In direct support of a biological role for C-terminal PTH fragments, ROS 17/2.8 cells, rat PT-r3 cells, osteolytic cell lines lacking the PTH1R were shown to specifically interact with the C-terminal portion of PTH.488,489 With the use of radiolabeled [Tyr34]hPTH(19-84), which does not bind to cells that express high concentrations of the PTH/PTHrP receptor, these cells were shown to bind PTH(1-84) and PTH(19-84) with equivalent high affinity, whereas fragments of PTH(19-84) that were truncated at the N-terminal end showed a progressive loss of binding affinity.488 However, even PTH(53-84) showed some displacement of the radiolabeled [Tyr34]hPTH(19-84), whereas the midregional fragment PTH(44-68) failed to do so. Other studies using ROS 17/2.8 cells, but with [35S-Met]hPTH(1-84) instead of 125I-labeled [Tyr34]hPTH(19-84), showed similar binding characteristics of C-terminal PTH fragments, and these studies indicated that residue 84 contributes to the overall ligand-binding affinity.489 Photoaffinity cross-linking experiments led to the identification of approximately 80-kD and 30-kD proteins that show high-affinity interaction with the C-terminal portion of PTH but not with the N-terminal PTH(1-34).488 These findings suggest that the C-terminal portion of PTH interacts specifically with a novel receptor/binding protein that is distinct from the PTH1R. Complementary DNA clones encoding this putative receptor/binding protein have not yet been isolated, and little or nothing is known about the signal transduction systems that might mediate the actions of these midregional/C-terminal PTH fragments.

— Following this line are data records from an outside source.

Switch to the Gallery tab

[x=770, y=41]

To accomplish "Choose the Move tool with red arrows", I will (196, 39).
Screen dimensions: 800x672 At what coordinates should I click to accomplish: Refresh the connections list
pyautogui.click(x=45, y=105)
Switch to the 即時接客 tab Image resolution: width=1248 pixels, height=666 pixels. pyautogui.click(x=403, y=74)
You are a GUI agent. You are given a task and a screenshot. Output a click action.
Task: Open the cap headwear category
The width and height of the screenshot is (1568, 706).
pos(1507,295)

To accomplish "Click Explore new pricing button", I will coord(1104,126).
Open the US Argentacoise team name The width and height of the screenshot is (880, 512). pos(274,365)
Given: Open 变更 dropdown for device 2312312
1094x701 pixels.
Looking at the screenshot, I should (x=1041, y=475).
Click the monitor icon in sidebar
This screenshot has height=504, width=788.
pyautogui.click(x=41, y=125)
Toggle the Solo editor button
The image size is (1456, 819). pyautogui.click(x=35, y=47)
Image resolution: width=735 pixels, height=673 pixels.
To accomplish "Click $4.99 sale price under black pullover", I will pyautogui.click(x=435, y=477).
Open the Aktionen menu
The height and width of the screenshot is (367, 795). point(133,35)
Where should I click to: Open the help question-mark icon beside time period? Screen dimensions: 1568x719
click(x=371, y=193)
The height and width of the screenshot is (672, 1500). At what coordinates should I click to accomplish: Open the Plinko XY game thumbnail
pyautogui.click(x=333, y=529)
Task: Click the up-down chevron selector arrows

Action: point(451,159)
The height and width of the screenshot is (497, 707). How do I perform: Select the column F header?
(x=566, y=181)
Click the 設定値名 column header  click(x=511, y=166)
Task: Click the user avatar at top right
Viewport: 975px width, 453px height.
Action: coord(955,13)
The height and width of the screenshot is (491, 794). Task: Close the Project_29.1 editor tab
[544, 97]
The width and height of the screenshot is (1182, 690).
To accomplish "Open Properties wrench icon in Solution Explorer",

The development of antibodies that can distinguish truly intact PTH(1-84) from variants that are N-terminally truncated or otherwise posttranslationally modified has led to the realization that such PTH variants can be present in the circulation, and, in cases of primary or secondary hyperparathyroidism, potentially at levels exceeding those of PTH(1-84).172,191,192,255 How such PTH variants might affect calcium homeostasis and other physiologic processes remains to be determined, but in a rat model study, N-terminally truncated PTH was shown to effectively inhibit the capacity of PTH(1-34) to stimulate synthesis of 1,25(OH)2-vitamin-D3.173,490

There is also evidence to suggest that non-PTH1R receptors can mediate actions induced by the midregion of PTHrP and may thus play an important role in placental calcium transport309,325 (see earlier discussion), as well as modulate biological functions in skin.324 Likewise, actions of the C-terminal PTHrP portion on osteoclasts and osteoblasts317319,321 and on the central nervous system491 appear to be mediated through a specific receptor, and other receptors have been characterized that interact equivalently with the N-terminal portions of PTH and PTHrP but signal only through changes in intracellular free calcium.492494

Summary

The actions of the amino-terminal portion of PTH and PTHrP (or fragments of this region) are mediated through a single receptor, the PTH/PTHrP receptor, or PTH1R, which belongs to a distinct family of G protein–coupled receptors. The PTH1R mediates the actions of at least the amino-terminal regions of PTH and PTHrP and signals through multiple second messenger pathways, including the cAMP/PKA and inositol triphosphate/Ca2+/diacylglycerol/PKC pathways. The PTH1R gene is expressed in a large variety of fetal and adult tissues, but the receptor is most abundant in kidney and bone, where it mediates the endocrine actions of PTH in mineral ion homeostasis, and in the metaphyseal growth plate, where it mediates the autocrine/paracrine actions of locally synthesized PTHrP. Gene deletion studies demonstrate a critical role for the PTH1R and PTHrP in embryonic and postnatal development of cartilage and bone, but the biological role of this PTHrP-PTH1R paracrine interaction system in the adult remains incompletely understood. The PTH1R is thus used by two ligands for distinct biological functions, endocrine-homeostatic versus paracrine/autocrine-developmental, and it adopts multiple conformational states to support these disparate modes of action. The biological roles of other receptors, such as the PTH-2 receptor, which binds TIP39, or the still hypothetical receptors that specifically interact with more C-terminal regions of PTH or PTHrP, also remain undefined.